For those not stunted in one of these earlier stages, the male should develop into the role of leader of a familial group, or at least into a role among its core administrators. The male is placed in a position of power which may be built on that initial incentivization by the female to procure sustenance and protection during childrearing. The opportunity to shift perspective may be first available at this stage. The male has ascended the stages of life - beginning in a dark, wet sac in the womb, emerging and growing into an individual member of a group through childhood, competing, honing, developing, then embarking on resource gathering with male peers, finally emerging from a sort of social jungle of his early life. He can peer out over the canopy of society and see the world farther and in greater detail than he ever could on the social forest floor.

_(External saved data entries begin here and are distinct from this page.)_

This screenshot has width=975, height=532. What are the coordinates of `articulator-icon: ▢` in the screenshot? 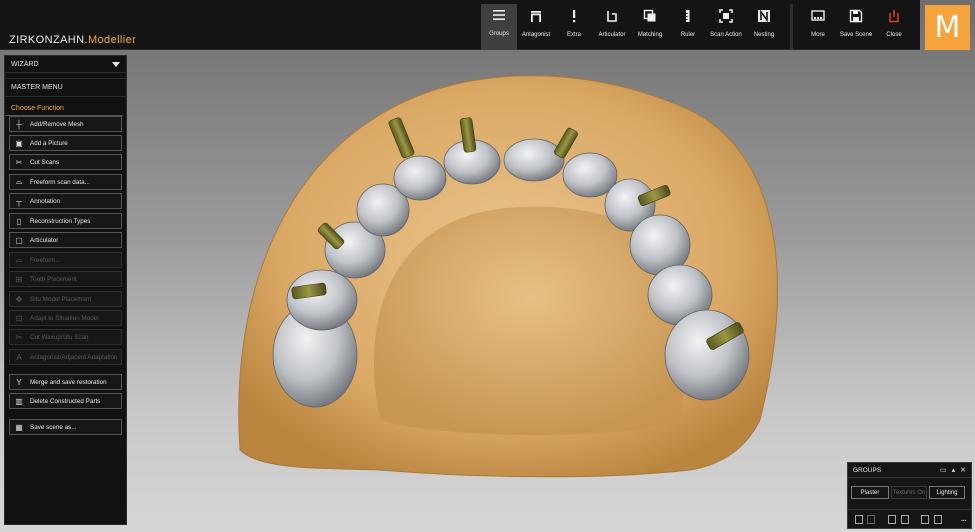 It's located at (19, 240).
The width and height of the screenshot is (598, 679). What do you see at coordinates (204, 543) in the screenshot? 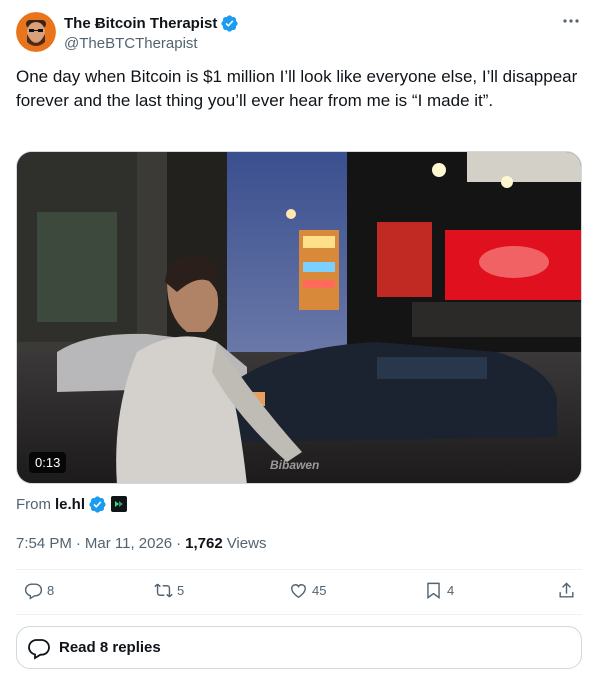
I see `views-count: 1,762` at bounding box center [204, 543].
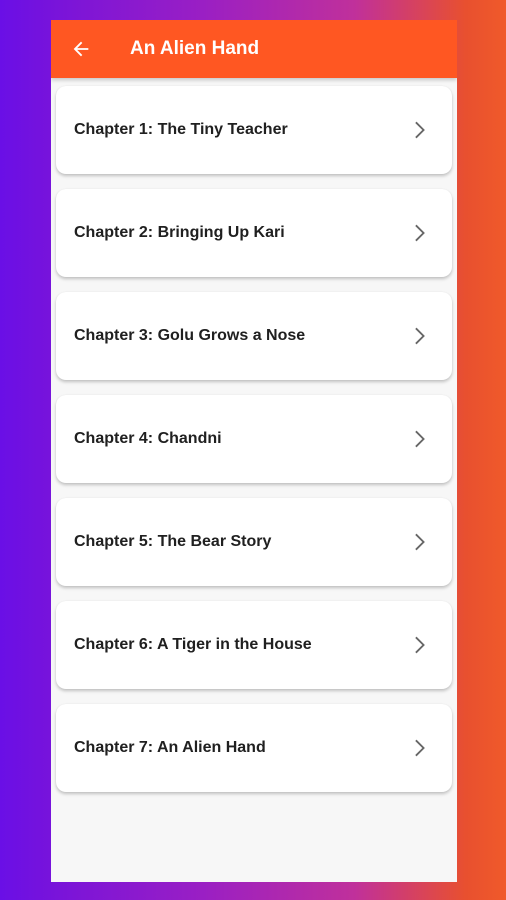 This screenshot has height=900, width=506. I want to click on chapter-label: Chapter 6: A Tiger in the House, so click(193, 644).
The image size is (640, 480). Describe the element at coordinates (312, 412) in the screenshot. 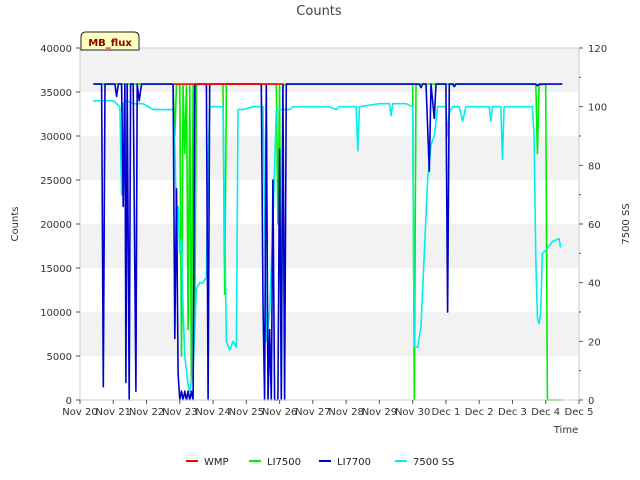

I see `x-tick-label: Nov 27` at that location.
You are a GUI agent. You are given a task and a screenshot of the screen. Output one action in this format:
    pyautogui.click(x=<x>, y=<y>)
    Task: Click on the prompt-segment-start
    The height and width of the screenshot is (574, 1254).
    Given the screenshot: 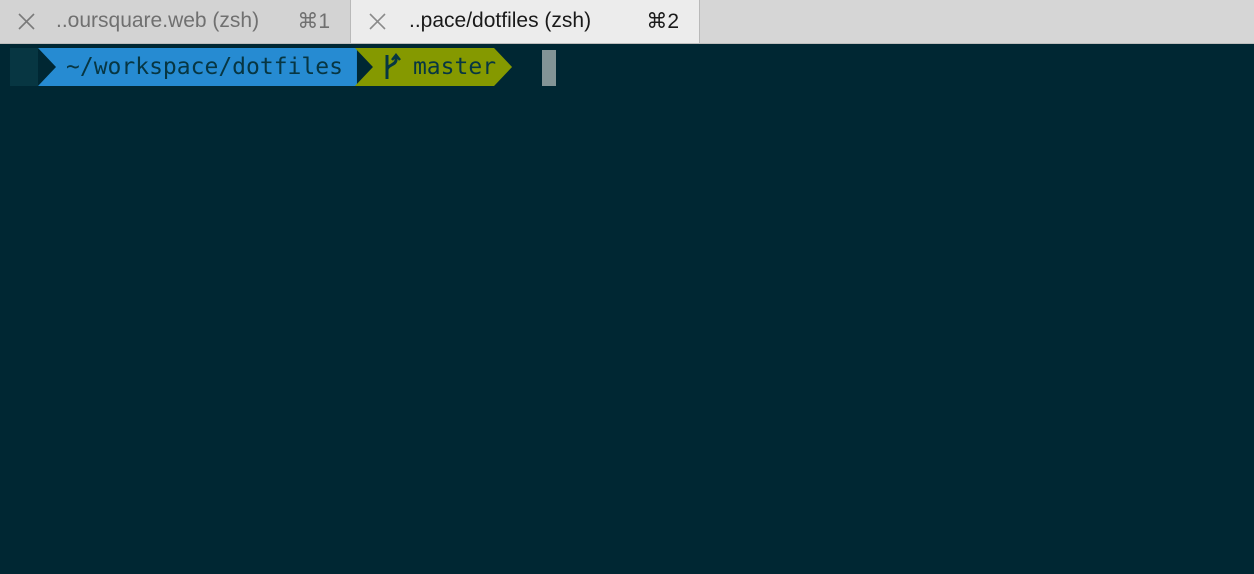 What is the action you would take?
    pyautogui.click(x=24, y=67)
    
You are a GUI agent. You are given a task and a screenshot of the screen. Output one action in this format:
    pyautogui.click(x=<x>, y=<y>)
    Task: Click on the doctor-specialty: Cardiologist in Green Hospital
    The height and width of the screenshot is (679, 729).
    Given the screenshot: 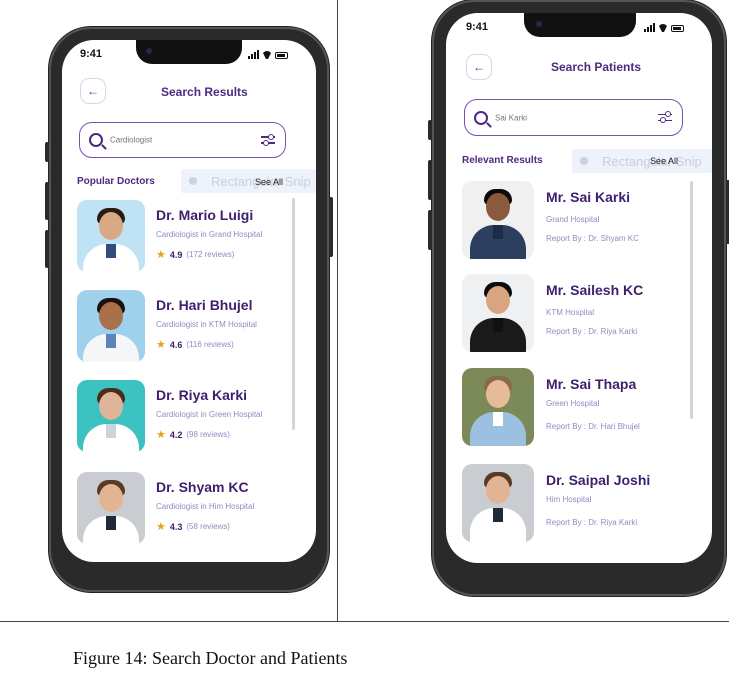 What is the action you would take?
    pyautogui.click(x=210, y=414)
    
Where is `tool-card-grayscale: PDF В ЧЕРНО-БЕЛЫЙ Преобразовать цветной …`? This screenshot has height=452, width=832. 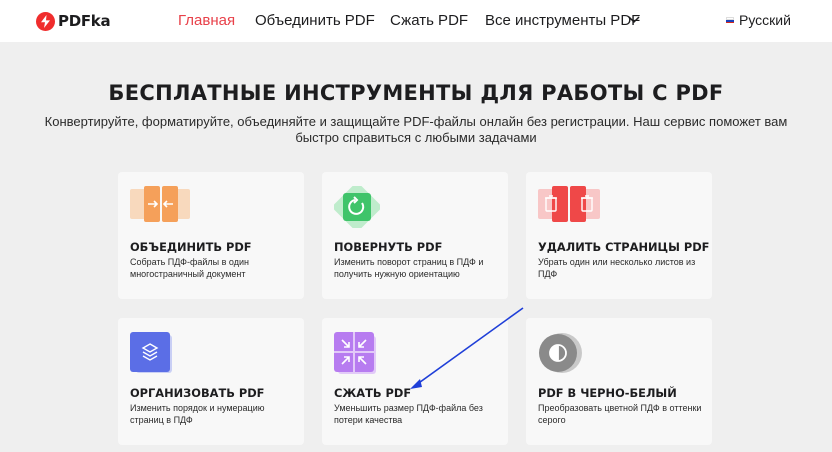
tool-card-grayscale: PDF В ЧЕРНО-БЕЛЫЙ Преобразовать цветной … is located at coordinates (619, 382).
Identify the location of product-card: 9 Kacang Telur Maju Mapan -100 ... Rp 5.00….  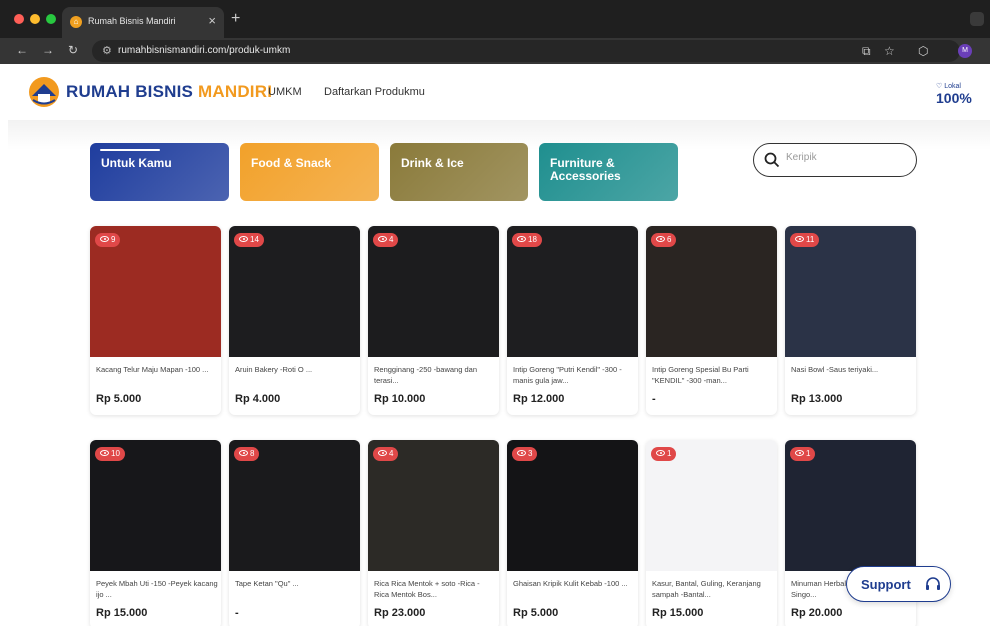
(156, 320).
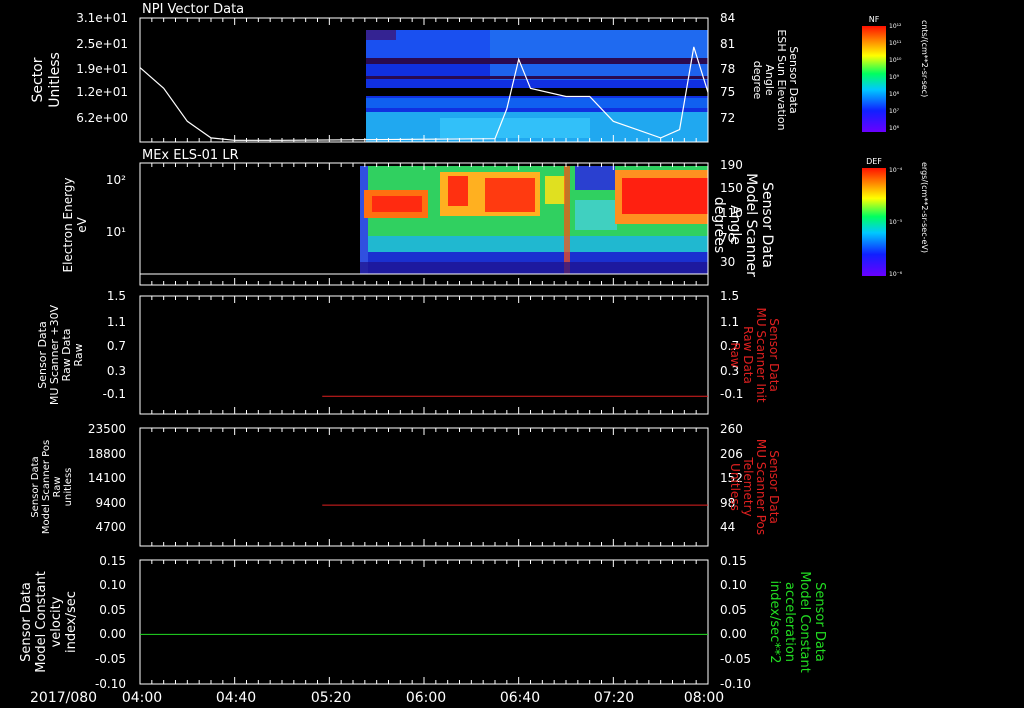 This screenshot has width=1024, height=708. I want to click on spectrogram-1-band-mid, so click(599, 55).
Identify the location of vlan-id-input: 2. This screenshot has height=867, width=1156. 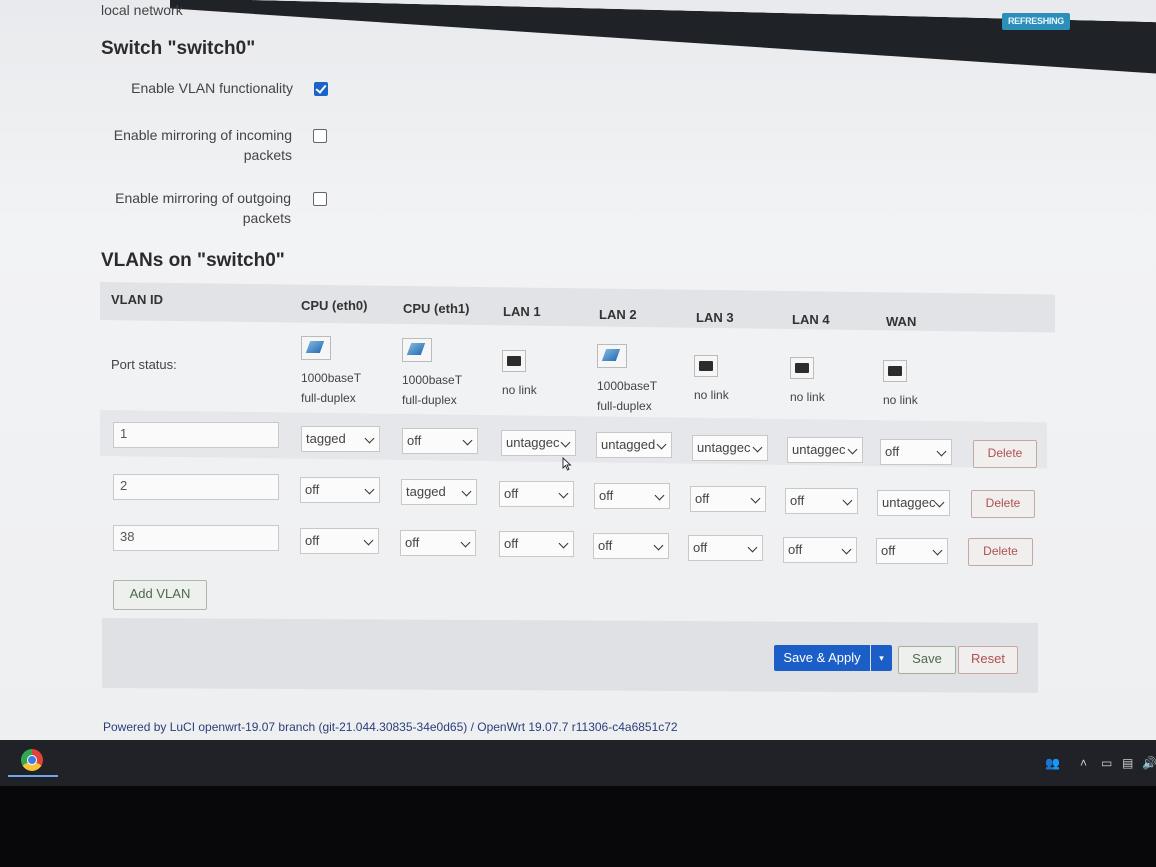
(196, 487).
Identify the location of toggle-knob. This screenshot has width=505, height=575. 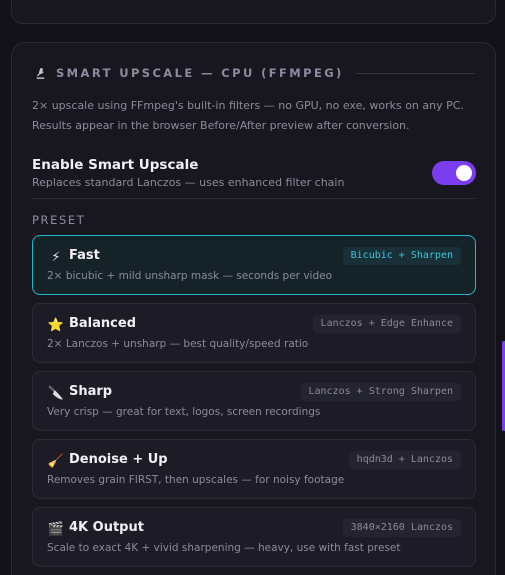
(464, 173).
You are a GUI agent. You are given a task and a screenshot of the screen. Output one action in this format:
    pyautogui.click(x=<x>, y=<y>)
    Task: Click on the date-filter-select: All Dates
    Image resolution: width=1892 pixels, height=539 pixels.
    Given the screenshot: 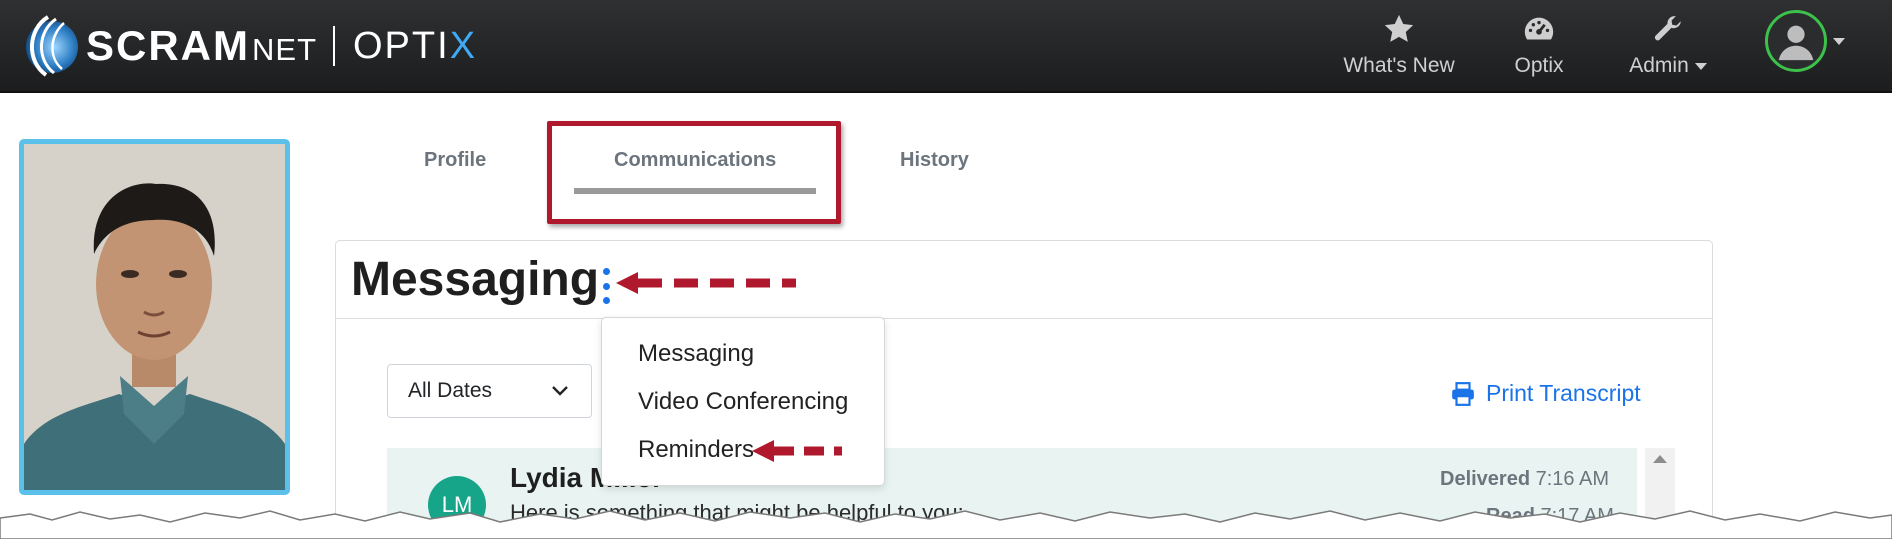 What is the action you would take?
    pyautogui.click(x=490, y=391)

The final stage comes upon the male only after all that came before and makes use of a man in the way unique to only man. Among the robust life that has both come and gone from this planetary theater, man is not the only one with opposable thumbs, not the only one with a prefrontal cortex, not the only one with sociability, not the only one with cooperation, not the only one with problem-solving, not the only one with tools, not the only one with self-awareness. Man is the only form of life with rationality and the written word.



With those tools of his mind, a man as explained above may manipulate himself, his peers, masses of people, dogs, lions, the largest elephants of Africa, and pea plants. He may organize his world to his preference. He may travel to a foreign planet, and he may split an atom here on our own. The consciousness of man blossoms like a flower in the apex stage of life.



Like the cart on a rollercoaster track, the chains within the ascending portion of track clunk and grind as the cart lurches up the slope. For a moment, perception is clear and the world is more visible than ever before. The cart halts at the apex - you breathe it all in. If you're fortunate and disciplined, you have suppressed the fear and anxiety and worry what enshroud your inevitable future descent. You find nirvana in a moment - a moment is all we ever have. It is all we are ever promised at birth and it is all we relinquish in death - a moment. What follows is a violent gravitational jerk as the cart careens over the peak of track and plummets to the bottom. The ride is over.